UN MÉMORIAL AVEC LE SON DES TROMPETTES. — En hébreu, « un mémorial de retentissement », ou, comme le portent les Septante, « de trompettes ». Les Hébreux et les Latins rapportent que la fête des trompettes fut instituée en mémoire du patriarche Isaac, libéré du sacrifice et du glaive de son père Abraham, et du bélier substitué à sa place (Genèse 22, 11), et que pour cette raison, en ce jour, on avait coutume de sonner des cornes de bélier, bien que l'on sonnât aussi des trompettes d'argent le même jour pour la néoménie et les sacrifices, comme il est prescrit dans Nombres 10, 10. Les Hébreux rapportent même qu'Isaac fut libéré de ce sacrifice ce jour précis, à savoir le premier du septième mois. Le retentissement était donc un mémorial de la libération d'Isaac, et en même temps une prière tacite pour que Dieu se souvînt d'eux aussi, et que, de même qu'il avait libéré Isaac, il libérât aussi ses descendants des périls de la mort.

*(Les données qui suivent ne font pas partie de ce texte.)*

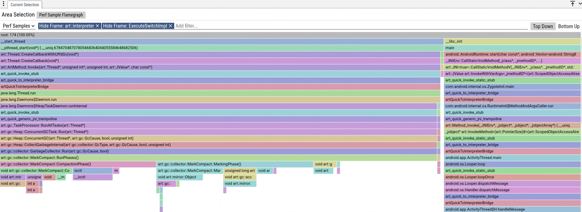
Task: Click the java.lang.Thread.run frame
Action: (x=220, y=93)
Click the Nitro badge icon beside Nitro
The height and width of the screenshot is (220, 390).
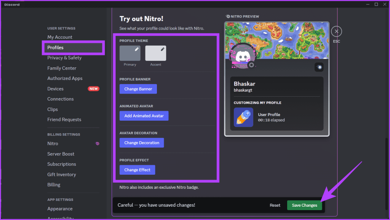98,143
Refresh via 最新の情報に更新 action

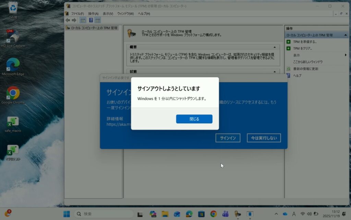(x=305, y=69)
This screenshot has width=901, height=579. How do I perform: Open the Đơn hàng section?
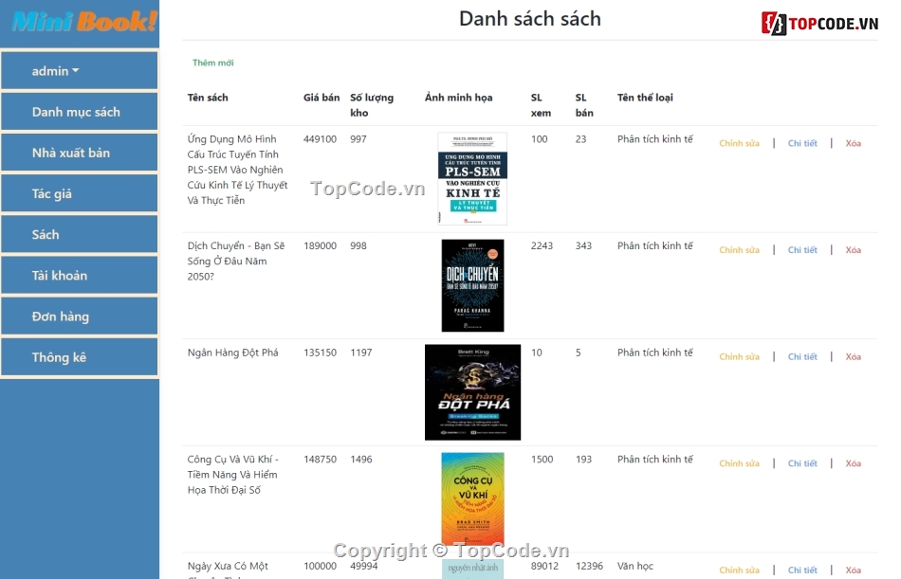80,316
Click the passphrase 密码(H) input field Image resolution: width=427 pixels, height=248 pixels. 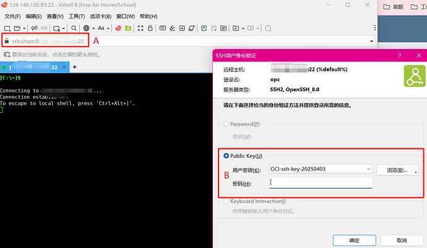coord(321,183)
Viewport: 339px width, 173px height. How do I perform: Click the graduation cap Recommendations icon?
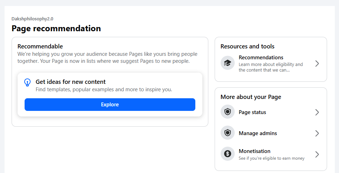(x=227, y=63)
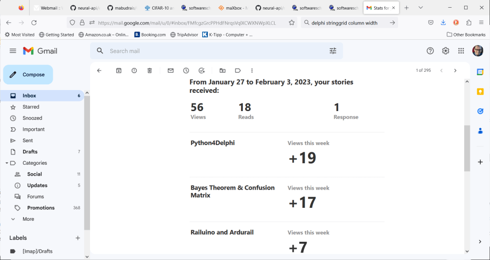Mark the email as unread

pos(171,70)
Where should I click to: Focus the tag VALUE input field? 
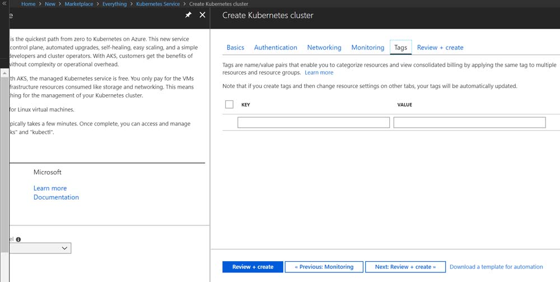pyautogui.click(x=469, y=122)
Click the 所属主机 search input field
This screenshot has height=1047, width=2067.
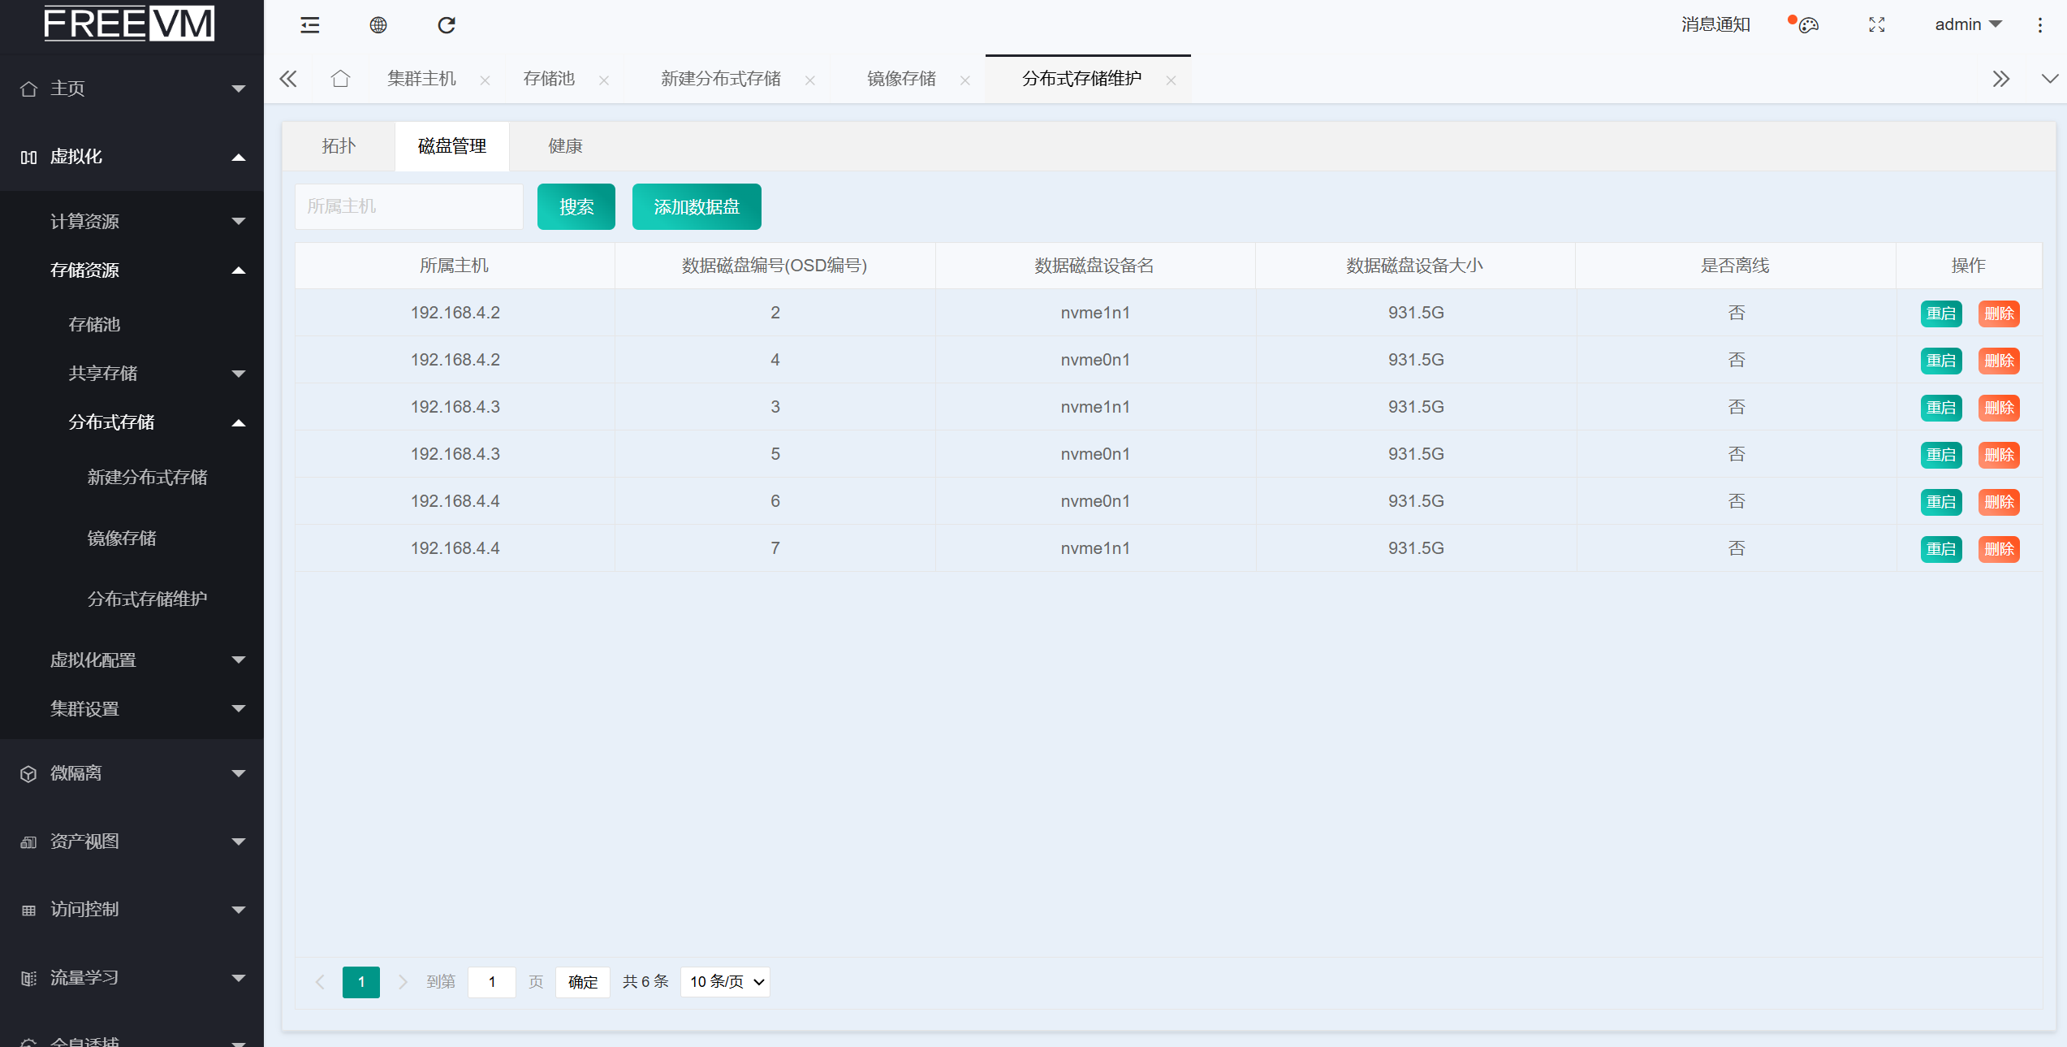coord(409,207)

Mystiquement, le septième mois est le temps de la grâce, à savoir de la loi nouvelle, dans lequel les sept esprits de Dieu ont été envoyés sur toute la terre (Apocalypse 5), et nous recevons aussi la grâce et l'esprit septiforme du Saint-Esprit : sa première festivité est la joie du retentissement et des trompettes, c'est-à-dire de la prédication des Apôtres (car ils retentirent à travers le monde entier comme de célestes trompettes) et de la conversion des Gentils. Ainsi parlent Origène, Radulphe et Hésychius. Car le Christ, sur le point de quitter ce monde pour aller vers le Père, les envoya sonner de la trompette à travers le monde entier, en disant : « Allez dans le monde entier, et prêchez l'Évangile à toute créature. Celui qui croira et sera baptisé sera sauvé » (Matthieu, dernier chapitre). Se souvenant de ce commandement, les saints Pierre et Jean, quand on leur ordonna de se taire, répondirent : « S'il est juste devant Dieu de vous écouter plutôt que Dieu, jugez-en vous-mêmes. Car nous ne pouvons pas ne pas dire ce que nous avons vu et entendu » (Actes 4).

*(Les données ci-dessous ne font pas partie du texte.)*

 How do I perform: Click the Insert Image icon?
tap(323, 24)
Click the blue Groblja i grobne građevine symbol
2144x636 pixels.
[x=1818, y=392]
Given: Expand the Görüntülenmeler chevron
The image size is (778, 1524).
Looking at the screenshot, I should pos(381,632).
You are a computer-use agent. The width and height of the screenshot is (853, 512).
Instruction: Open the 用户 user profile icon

Le diacre Benjamin, retenu en prison pendant deux ans, lorsqu'il fut libéré à la condition de ne plus prêcher l'Évangile de Dieu, se souvenant de sa vocation, dit : « Je ne puis ni ne dois enfouir en terre le talent de la foi qui m'a été confié. » Théodoret en témoigne au livre 5, chapitre 28.
Saint François demanda à ses frères : « Que vous semble-t-il plus judicieux : que je me consacre à la prière, ou plutôt à la prédication ? » Après avoir énuméré les avantages des deux côtés, il conclut finalement : « Néanmoins, notre Rédempteur a surtout voulu recommander aux siens l'office de la prédication, puisqu'il a lui-même vécu parmi les pécheurs ; comme nous devons marcher sur ses traces, il sera plus utile et plus agréable à Dieu de quitter le repos pour nous mettre au labeur. » Et c'est ce qu'il fit. Ainsi le rapporte saint Bonaventure dans sa Vie, livre 1, chapitre 12.
De là saint Thomas, IIIe partie, Question 67, article 1 : « Prêcher, dit-il, est l'acte le plus principal, propre à l'Évêque, et plus digne que baptiser. » Le même, dans son commentaire sur 1 Corinthiens, chapitre 9 : « Le prédicateur, dit-il, porte huit noms dans l'Écriture, à savoir Soldat, Vigneron, Pasteur, Bœuf, Laboureur, Batteur de grain, Semeur et Architecte du temple. »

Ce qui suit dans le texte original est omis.